Day 4: Group writing: We each write a piece of writing that we then share with the rest of the group. I bring in linked texts, demonstrate my thinking, and solicit feedback from students. The piece can take the form of a letter to a member of the community, an author, or a character from the story. It could also take the form of a journal entry written by a fictional character or a section of the story told from a different point of view.
Students discuss possible writing forms (e.g., poem, letter, comic, diary entry) in light of the reading, discussion, and drama activities. They also participate in peer conferences in order to brainstorm and receive feedback on their ideas and writing.
Days 5, 6, and 7: Writing: Students require time to complete meaningful works of writing.
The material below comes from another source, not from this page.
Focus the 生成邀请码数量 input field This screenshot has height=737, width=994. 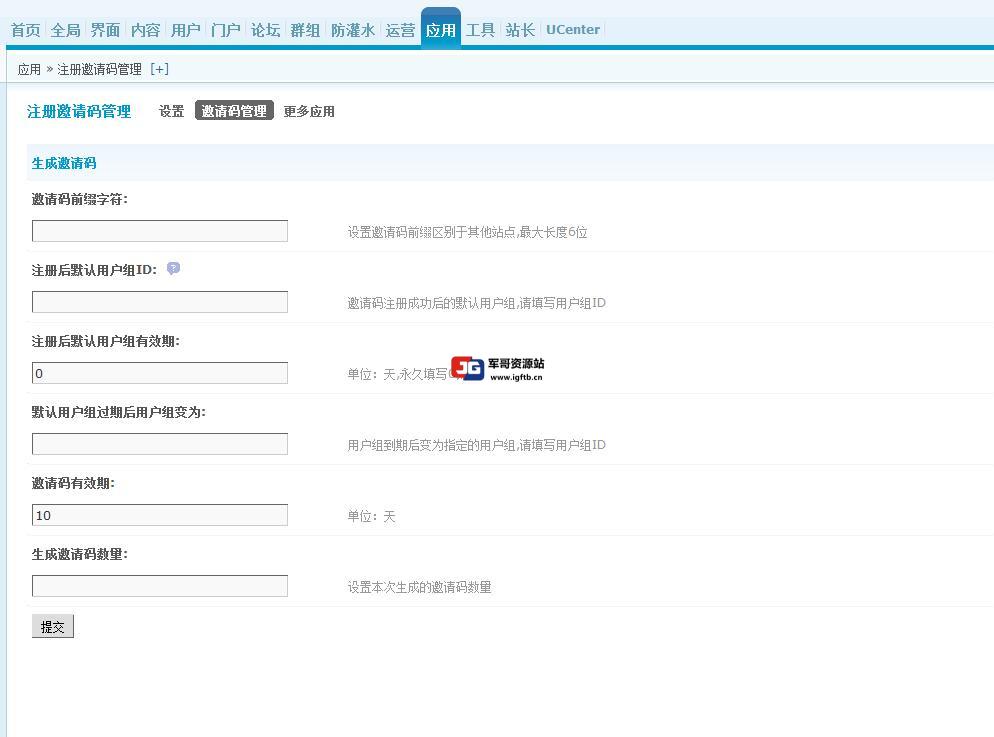click(160, 586)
They write and then revise their work throughout the course. I hold writing conferences with students (either one-on-one or in small groups) to encourage and support them in their writing.
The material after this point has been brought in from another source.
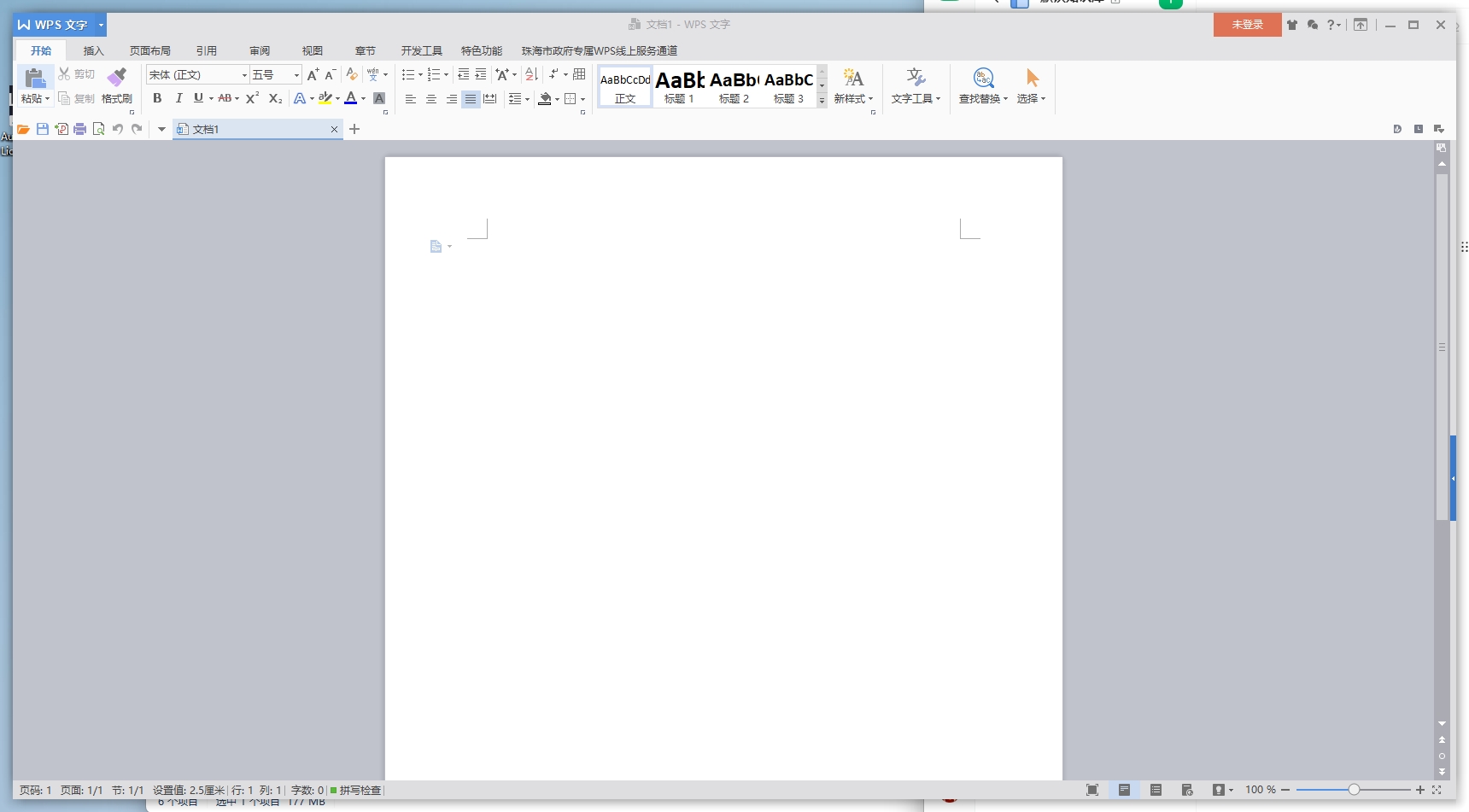Open print preview from the quick access bar
Viewport: 1469px width, 812px height.
pos(98,129)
On days 8 and 9, the participants will share their writing and develop action plans, which will be crucial to the process. Students are in charge of developing and implementing the action plans.
Organizing fundraisers, collaborating with community organisations, and participating in service projects are just a few examples. The actions I’ve witnessed over the years have taken a variety of forms, including performing skits at senior citizen homes, volunteering to stock shelves at homeless shelters, and supporting local Special Olympics organisations. It makes a difference in the type and quality of work that students do when they are given the space and time to support action plans.
In the later stages of the semester, I found myself in the back of my colleague’s classroom once more. This time, I sat and watched as she hosted a talk show in which she interviewed fictional characters. Student input had progressed significantly, and when I asked her how she felt about the lesson, she replied, “I will never do it any other way now that I’ve done it this way!”